▶ _PROBLEM_
Copy down everything from the line containing "Click the home breadcrumb icon" to the line containing "click(514, 1133)" in the items below, word for word and including both of those lines. Leave the pictures out of your answer.

▶ _GIVEN DATA_
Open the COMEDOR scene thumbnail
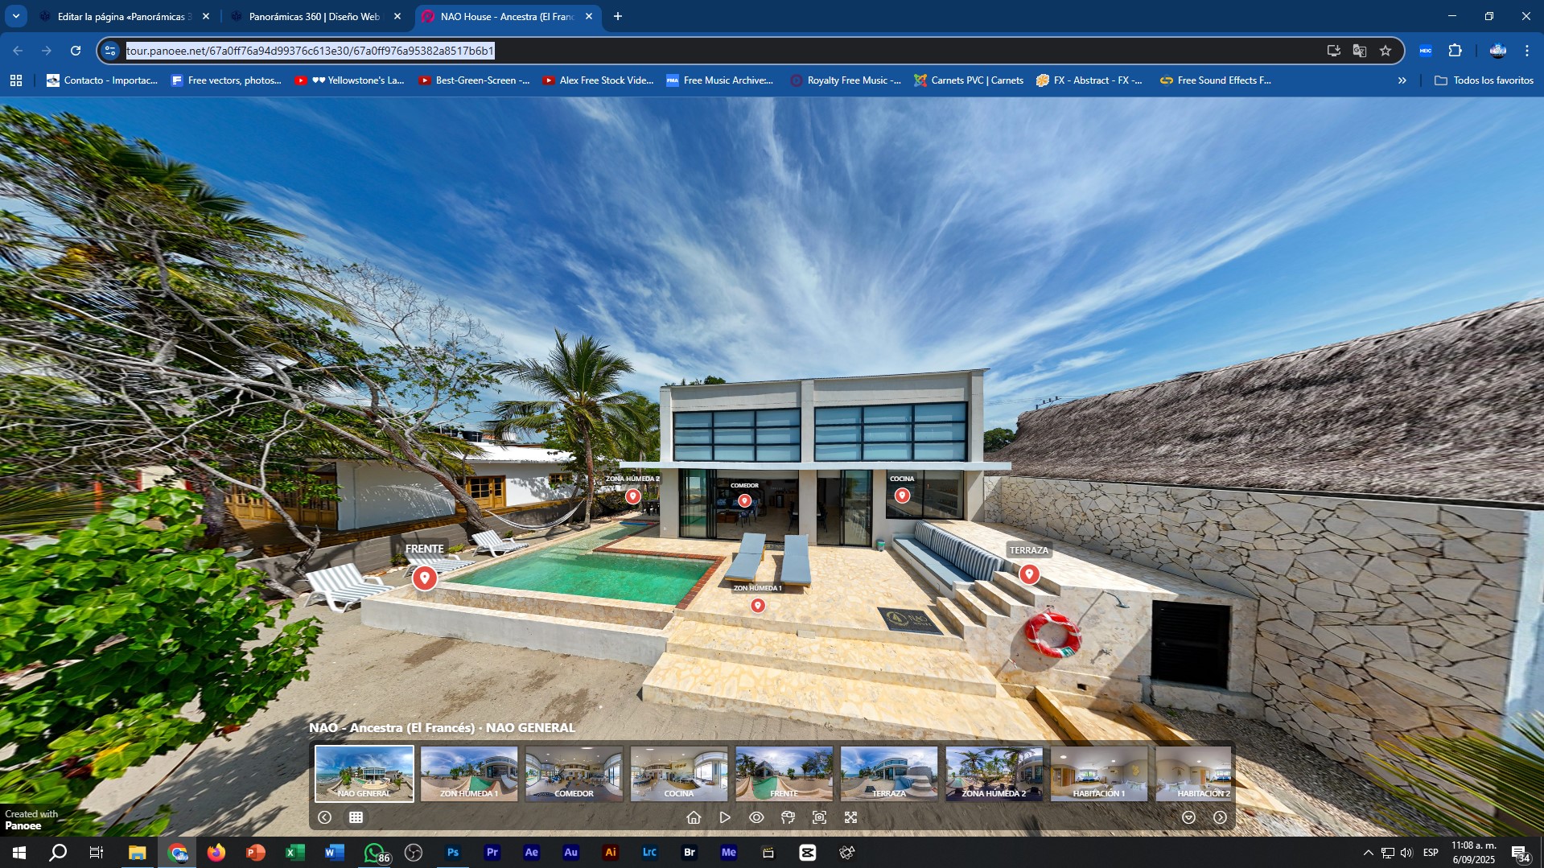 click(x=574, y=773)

...

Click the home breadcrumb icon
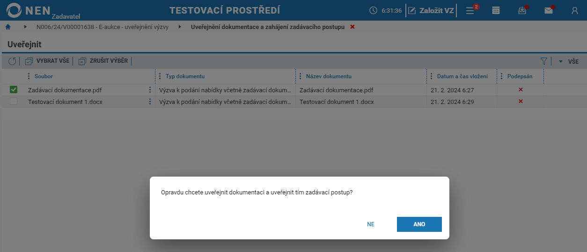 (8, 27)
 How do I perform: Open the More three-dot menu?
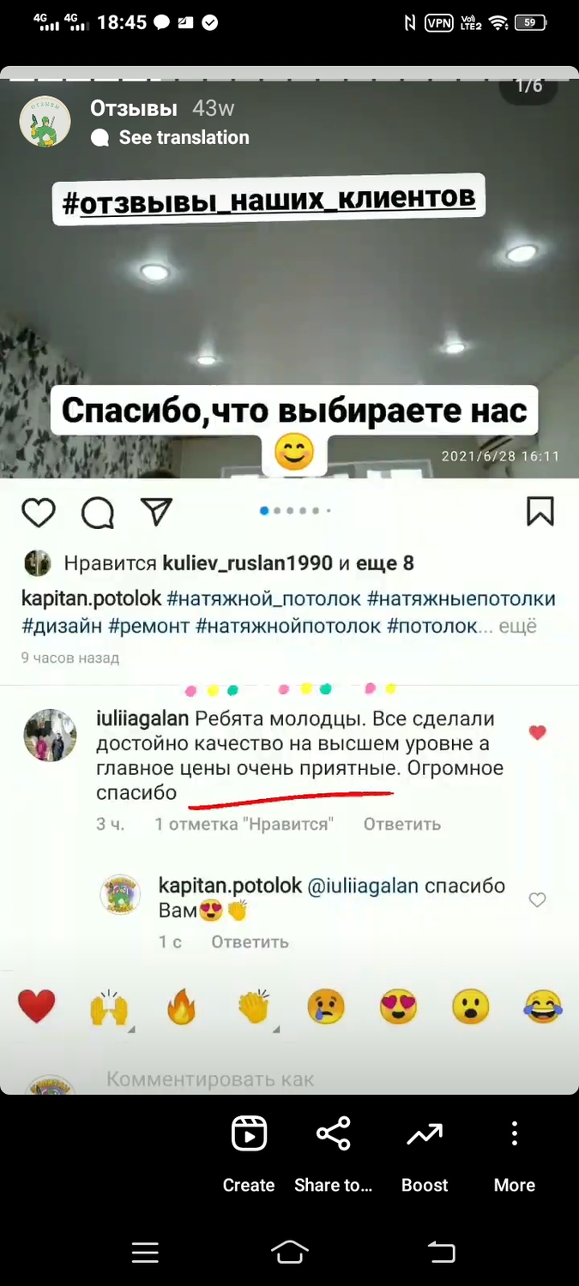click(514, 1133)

---

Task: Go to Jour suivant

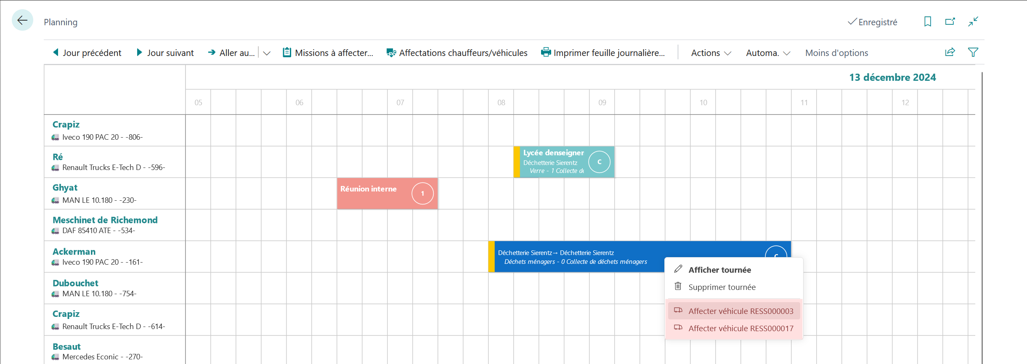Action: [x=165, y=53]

▶ _RESPONSE_
Click the home breadcrumb icon
 (8, 27)
 How do I perform: Open the More three-dot menu?
click(514, 1133)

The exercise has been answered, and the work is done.